Ces documents précieux ont été confiés à l'Institut national de
l'audiovisuel (Ina) en octobre 2014 par les archives nationales
d'Afrique du sud (NARSSA), où ils sont retournés en avril 2016.
Ingénieur d'études, membre depuis 2010 du Laboratoire de recherche
historique Rhône-Alpes (
LARHRA
UMR CNRS 5190), et inventeur en 1998 de l'
Archéophone,
initialement destiné à la seule lecture des anciens cylindres
phonographiques de cire ou de celluloïd, j'ai pu avec cet appareil lire
et numériser, entre fin 2014 et début 2016, l'intégralité des dictabelts
du procès de Rivonia. Ce travail de numérisation puis de montage des 230
heures d'enregistrement s'est déroulé sur un peu plus de 15 mois. Ma
compétence reconnue dans la sauvegarde des cylindres de cire, et plus
largement dans la récupération de supports sonores difficiles à lire, a
permis la conclusion d'un marché entre l'ina et le LARHRA en novembre
2014, afin de réaliser la numérisation des dictabelts de Rivonia dans
les meilleures conditions techniques.
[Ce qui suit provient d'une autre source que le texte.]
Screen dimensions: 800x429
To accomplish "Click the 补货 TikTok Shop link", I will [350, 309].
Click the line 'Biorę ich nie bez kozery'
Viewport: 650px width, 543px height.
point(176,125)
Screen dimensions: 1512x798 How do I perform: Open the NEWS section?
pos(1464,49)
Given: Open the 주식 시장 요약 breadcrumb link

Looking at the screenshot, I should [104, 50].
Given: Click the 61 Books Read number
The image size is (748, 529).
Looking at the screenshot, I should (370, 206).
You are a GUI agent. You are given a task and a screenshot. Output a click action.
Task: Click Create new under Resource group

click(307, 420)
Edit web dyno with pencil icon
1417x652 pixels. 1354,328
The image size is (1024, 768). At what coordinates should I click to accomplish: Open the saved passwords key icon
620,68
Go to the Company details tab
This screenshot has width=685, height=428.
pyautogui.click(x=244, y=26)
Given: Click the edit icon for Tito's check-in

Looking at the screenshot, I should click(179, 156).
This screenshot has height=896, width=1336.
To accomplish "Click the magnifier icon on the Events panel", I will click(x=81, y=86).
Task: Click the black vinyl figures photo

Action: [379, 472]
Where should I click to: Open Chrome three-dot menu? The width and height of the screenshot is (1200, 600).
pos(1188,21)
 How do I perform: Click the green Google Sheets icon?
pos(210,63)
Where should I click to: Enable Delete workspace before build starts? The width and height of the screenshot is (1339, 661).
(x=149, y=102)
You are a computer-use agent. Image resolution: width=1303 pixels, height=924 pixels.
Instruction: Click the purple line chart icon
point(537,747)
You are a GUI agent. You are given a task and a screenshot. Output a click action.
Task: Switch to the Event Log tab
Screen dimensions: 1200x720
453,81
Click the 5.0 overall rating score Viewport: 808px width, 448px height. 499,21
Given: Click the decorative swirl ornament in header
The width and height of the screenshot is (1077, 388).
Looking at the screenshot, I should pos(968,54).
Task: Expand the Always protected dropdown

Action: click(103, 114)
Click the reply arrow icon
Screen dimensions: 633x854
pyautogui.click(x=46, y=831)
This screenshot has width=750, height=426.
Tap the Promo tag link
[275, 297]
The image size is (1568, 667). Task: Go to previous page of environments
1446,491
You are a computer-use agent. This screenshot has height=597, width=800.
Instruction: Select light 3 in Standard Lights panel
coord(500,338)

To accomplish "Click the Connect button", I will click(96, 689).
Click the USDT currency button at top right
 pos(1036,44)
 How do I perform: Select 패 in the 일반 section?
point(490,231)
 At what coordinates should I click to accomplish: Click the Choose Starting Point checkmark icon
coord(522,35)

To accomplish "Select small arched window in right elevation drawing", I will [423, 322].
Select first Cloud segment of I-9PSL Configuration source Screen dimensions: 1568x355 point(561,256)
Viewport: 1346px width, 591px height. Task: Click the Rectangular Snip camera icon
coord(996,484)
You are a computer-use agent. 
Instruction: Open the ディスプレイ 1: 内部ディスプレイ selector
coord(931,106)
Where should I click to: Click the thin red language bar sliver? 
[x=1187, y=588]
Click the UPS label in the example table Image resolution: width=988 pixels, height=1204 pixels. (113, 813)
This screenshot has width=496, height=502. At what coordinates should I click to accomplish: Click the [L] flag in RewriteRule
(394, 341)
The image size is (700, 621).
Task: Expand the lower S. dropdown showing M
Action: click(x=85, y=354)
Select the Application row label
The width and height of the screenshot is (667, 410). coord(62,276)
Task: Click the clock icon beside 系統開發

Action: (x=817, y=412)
À l'Ina, Brice Amouroux assurait
la coordination du projet, tandis que Patrick Louvet, expert Ina sur les
supports sonores rares, conduisait le contrôle qualité de la production
numérisée.
Il est utile de noter que parmi les 591 dictabelts de la collection, les
sept enregistrés par Nelson Mandela lui-même (
déposition
à la barre des accusés, 20 avril 1964),
avaient déjà été numérisés en 2001 à Londres, à la
British Library
avec des méthodes à la fois raffinées et rustiques. Parmi les moyens
alors rassemblés, on notera l'emploi d'un ancien lecteur dictabelt
portable subtilement motorisé pour l'occasion et
posé sur une plaque chauffante de laboratoire dans
le but de lisser les pliures des dictabelts en rotation et de permettre
ainsi une lecture avec un minimum de sauts de piste... De fait, deux de
ces sept dictabelts, peut-être à cause de ces manipulations, sont
endommagés : ils portent de sévères rayures qui n'ont pas leur
équivalent dans le reste de la collection, et qui résultent typiquement
de mauvaises manipulations sur un appareil d'époque.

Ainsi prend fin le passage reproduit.